Wäre dankbar für einige Bilder und Eindrücke fernab von Werbung und Geprotze.


----------



## chris29 (4. August 2007)

Moin!
Ich habe (noch) das Orbea Alma Carbon im Keller. Mir bietet Carbon nich so große Vorteile. Zu deinen Punkten:
Gewicht: 1050 - 1500 Gramm wiegen die so, meiner 1200 Gramm, mein Juke aus Alu dagegen 1315, also auch nicht so viel mehr.

Detaillösungen:Sind auch nicht besser als Alurahmen. Schön sind die organischen Formen und Rohrübergänge. Wichtig ist das im Bereich der rechten Kettenstrebe nahe des Tretlagers ein Metallteil eingeklebt ist, da sonst beim Kettenklemmer das Carbonlaminat beschädigt werden kann.

Was an meinem Rahmen fehlt? Nichts eigentlich.

V- Brakeaufnahmen finde ich füpr meinen Teil unnötig, da veraltet.

Schadenserfahrung: Ich finde das ein Carbonrahmen doch um einiges empfindlicher ist. Sturz usw.

An meinem Rahmen reist das Schltauge eher ab als das der Rahmen Schaden nimmt, hab ich leider schon mal ausprobiert.

Ansonsten hatte ich keine Schäden durch Bremsaufnahmen oder sonstiges, wichtig: Drehmomente beachten!!


----------



## MTB-News.de




----------



## B.Z. (4. August 2007)

chris29 schrieb:


> Schadenserfahrung: Ich finde das ein Carbonrahmen doch um einiges empfindlicher ist. Sturz usw.
> 
> ...
> 
> An meinem Rahmen reist das Schltauge eher ab als das der Rahmen Schaden nimmt, hab ich leider schon mal ausprobiert.



Diese 2 Punkte widersprechen sich doch eigentlich?! Wurde der Rahmen bei einem Sturz schon mal beschädigt?

Meine Erfahrungen beziehen sich jetzt auf die 3. Saison mit einem Scott Genius.

Fazit:

Der Rahmen ist nicht empfindlich. Ich habe neben diversen Umfallern und Wegrutschern letzte Saison 2 wirklich üble Stürze gehabt. Die Lackoberfläche wurde dabei partiell verkratzt, auch nicht anders als bei einem Alu-Rahmen.

Bei einem Sturz (Abgang downhill über den Lenker, sehr steil, das bike hat sich überschlagen) ist der Ritchey-Carbonlenker gebrochen, aber der Rahmen hat nichts abbekommen. Ich selbst musste zum Nähen ins KH und sah auch ansonsten übel aus...  

Beim 2.Sturz habe ich einen Straßengraben übersehen, bin reingefahren und dann mit der Gabel voll gegen das Betonrohr der Überfahrt geknallt. Wieder übler Abgang über den Lenker, das bike hatte gar nichts.
= = = =
Zu erledigen:
[1] Schreibe aus dem Thread über Carbonrahmen wortgetreu alles von „Bei einem Sturz (Abgang“ bis hinunter zu „ansonsten übel aus...“ ab.
[2] Nenne sämtliche Gewichtsangaben in Gramm, die im Thread über Carbonrahmen vorkommen.
Das Material spielt hierfür keine Rolle.

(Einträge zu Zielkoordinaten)
= = = =
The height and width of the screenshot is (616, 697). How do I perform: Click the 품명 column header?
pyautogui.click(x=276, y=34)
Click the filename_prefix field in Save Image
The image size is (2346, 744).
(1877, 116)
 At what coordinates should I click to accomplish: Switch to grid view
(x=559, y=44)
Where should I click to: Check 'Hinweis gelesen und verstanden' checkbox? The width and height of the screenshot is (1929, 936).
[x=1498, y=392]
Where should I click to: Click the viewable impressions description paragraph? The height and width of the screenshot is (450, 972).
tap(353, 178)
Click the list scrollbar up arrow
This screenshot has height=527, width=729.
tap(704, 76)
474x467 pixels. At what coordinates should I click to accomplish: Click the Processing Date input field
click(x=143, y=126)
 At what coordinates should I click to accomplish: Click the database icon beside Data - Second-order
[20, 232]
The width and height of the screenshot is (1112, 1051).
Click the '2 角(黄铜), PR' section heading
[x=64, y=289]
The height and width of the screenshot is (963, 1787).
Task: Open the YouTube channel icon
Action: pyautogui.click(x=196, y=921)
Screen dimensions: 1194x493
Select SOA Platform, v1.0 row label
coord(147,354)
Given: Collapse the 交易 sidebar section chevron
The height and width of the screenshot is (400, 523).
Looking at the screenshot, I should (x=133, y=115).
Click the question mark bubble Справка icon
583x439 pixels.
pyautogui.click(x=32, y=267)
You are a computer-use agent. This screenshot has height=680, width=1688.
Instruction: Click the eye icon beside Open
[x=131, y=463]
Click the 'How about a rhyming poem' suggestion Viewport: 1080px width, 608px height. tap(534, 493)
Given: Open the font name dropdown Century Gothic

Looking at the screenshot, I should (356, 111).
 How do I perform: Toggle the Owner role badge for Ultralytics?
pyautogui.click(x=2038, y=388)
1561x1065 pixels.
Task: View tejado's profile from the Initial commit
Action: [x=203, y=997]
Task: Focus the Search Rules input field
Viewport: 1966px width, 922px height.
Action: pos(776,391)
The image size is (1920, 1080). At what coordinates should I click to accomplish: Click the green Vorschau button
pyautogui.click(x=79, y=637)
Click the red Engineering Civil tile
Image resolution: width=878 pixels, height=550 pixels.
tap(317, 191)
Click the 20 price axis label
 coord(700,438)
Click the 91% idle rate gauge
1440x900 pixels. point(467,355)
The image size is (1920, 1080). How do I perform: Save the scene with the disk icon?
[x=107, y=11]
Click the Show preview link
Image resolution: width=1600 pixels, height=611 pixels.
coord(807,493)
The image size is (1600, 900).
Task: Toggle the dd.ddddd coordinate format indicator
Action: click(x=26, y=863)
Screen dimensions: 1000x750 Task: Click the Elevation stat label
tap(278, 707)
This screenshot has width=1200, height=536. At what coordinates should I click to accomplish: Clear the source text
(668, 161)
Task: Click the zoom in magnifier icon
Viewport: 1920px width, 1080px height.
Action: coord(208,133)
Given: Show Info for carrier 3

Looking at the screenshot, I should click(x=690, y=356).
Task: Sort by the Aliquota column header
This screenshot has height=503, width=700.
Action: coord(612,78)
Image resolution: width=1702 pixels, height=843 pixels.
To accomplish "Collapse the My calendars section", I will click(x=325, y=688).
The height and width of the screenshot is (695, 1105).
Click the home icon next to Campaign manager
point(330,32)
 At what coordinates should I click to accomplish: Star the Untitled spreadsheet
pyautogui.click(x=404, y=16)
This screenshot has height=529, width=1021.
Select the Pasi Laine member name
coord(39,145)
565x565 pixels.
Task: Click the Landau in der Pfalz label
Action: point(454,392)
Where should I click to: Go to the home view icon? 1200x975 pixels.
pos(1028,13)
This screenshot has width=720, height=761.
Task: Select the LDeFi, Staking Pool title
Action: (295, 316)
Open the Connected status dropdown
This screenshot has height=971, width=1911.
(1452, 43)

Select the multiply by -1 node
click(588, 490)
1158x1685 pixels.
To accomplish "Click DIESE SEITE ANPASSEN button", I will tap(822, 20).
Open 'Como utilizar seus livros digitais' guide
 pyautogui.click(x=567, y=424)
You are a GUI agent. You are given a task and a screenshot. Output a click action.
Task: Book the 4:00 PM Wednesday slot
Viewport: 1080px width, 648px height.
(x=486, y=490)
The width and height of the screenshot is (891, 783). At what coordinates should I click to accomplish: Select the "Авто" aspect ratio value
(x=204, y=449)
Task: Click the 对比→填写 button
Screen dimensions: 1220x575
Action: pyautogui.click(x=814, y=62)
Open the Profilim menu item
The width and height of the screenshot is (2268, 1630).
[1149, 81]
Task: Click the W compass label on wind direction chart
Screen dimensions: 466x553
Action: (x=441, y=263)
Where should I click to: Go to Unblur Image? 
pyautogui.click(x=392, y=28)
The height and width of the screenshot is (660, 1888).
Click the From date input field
= = = =
Ergebnisse der Reihe:
[1]
Bei einem Sturz (Abgang downhill über den Lenker, sehr steil, das bike hat sich überschlagen) ist der Ritchey-Carbonlenker gebrochen, aber der Rahmen hat nichts abbekommen. Ich selbst musste zum Nähen ins KH und sah auch ansonsten übel aus...

[2] 1050 Gramm, 1500 Gramm, 1200 Gramm, 1315 Gramm